Kshama emphasized elected officials are there to represent and fight for the people. Elected officials have a platform, it is their duty to use it to expose the betrayal of the establishment on behalf of big business. It is only through the power of the people united that we can take on the billionaire class. Kshama won her victories in Seattle by opposing the Democratic party, because she focused on the working people and their needs.
“Working people, young people, and the left, we have a historic opportunity and an urgent necessity. That is why this day of action is so crucial, because this is the moment to actually fight to win Medicare for all.” – Kshama Sawant
What Kshama’s speech truly illustrated was that the fight for Medicare for All is part of a larger struggle, the class struggle. We know the majority of the working class supports Medicare for all. It is the corporations and the capitalists who oppose it. Medicare for All will only be won through class warfare. The state-by-state approach largely ignores this national class struggle. Poor states like Mississippi, Arkansas, and West Virginia cannot take this approach. Yet the poorest states are the ones who are suffering the most under the capitalist healthcare system. For example, Georgia has a poverty rate of 13.3% yet “Gov. Brian P. Kemp’s proposed budget for Fiscal Year (FY) 2022 maintains $697 million in cuts to education, $283 million in cuts to health agencies and largely preserves the status quo of significantly underfunding core areas of state government.” Those who are suffering the most under our healthcare system are those in poverty. According to a 2016 study using data from 2001-2014:
First, life expectancy increased continuously with income. There was no dividing line above or below which higher income was not associated with higher life expectancy. Between the top 1% and bottom 1% of the income distribution, life expectancy differed by 15 years for men and 10 years for women.National Institutes of Health
Life expectancy by state largely correlates to income by state. The poorest states are those who would most benefit from universal healthcare, they are also those who cannot pay for it on a state level. To ignore this is to ignore the true nature of the class struggle.

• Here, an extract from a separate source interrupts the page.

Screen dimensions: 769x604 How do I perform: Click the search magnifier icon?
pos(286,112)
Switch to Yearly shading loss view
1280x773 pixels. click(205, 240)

Many of the speakers at the Seattle event mentioned medical debt. A new study recently found that US citizens held $140 billion in unpaid medical bills in collections in June 2020 before most of the impact of the pandemic. According to the NYT, “The new paper finds that medical debts are higher in poorer neighborhoods. In the lowest-income ZIP codes that researchers studied, people owed an average of $677. Those in the highest-income ZIP codes owed an average of $126.” It is not a coincidence that the lowest income ZIP codes also have a higher proportion of BIPOC. Racial capitalism has made sure those most impacted by poverty are minorities. Ishmael Geter of the Black Action Coalition emphasized the ties between race and healthcare in his speech before the march. Healthcare justice is racial justice. When we say everybody in, nobody out, that includes all races and genders.

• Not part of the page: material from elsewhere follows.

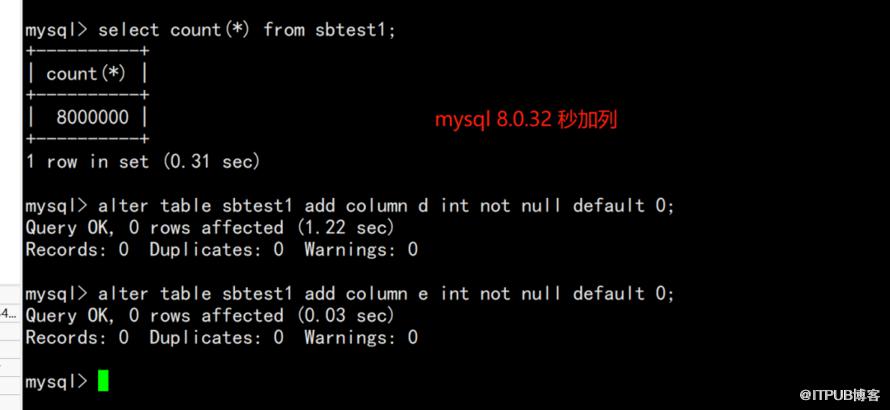
Task: Click the 8000000 result value
Action: (x=92, y=117)
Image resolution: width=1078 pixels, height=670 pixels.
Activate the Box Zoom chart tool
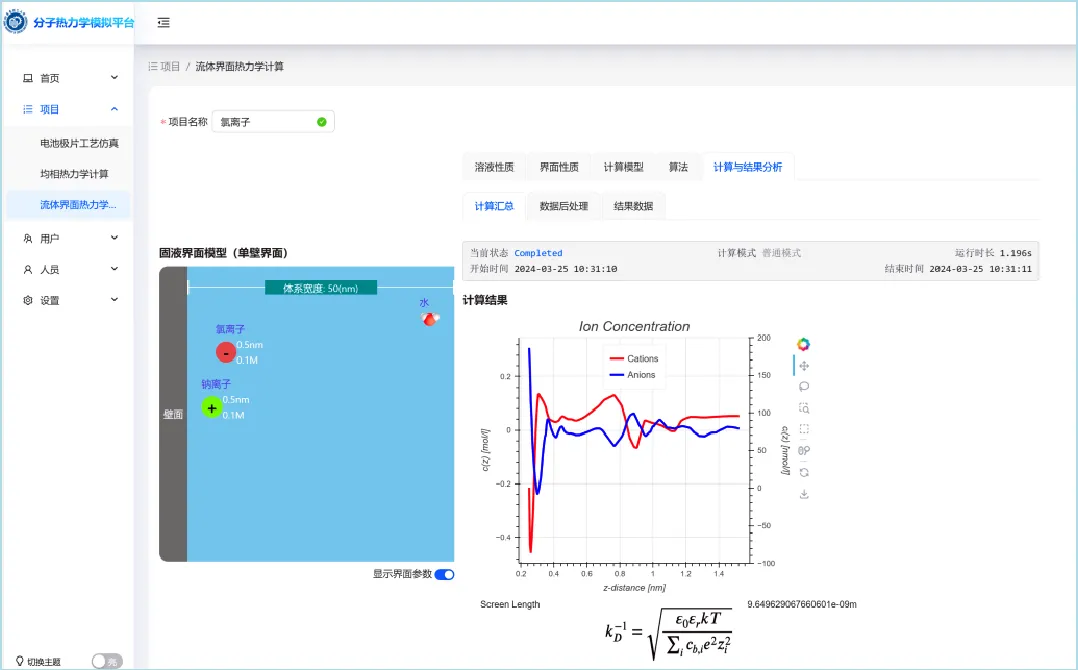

I hope theses marches are just the start of a prolonged campaign against the Democratic and Republican parties. These marches were not on the scale of the Women’s March or the March for Science, but they were high quality marches. The people need healthcare. The Cuban Revolution looked like it was doomed to failure after only 20 of the original 82 revolutionaries survived the Battle of Alegria de Pio. Big changes often have small beginnings. Solidarity forever.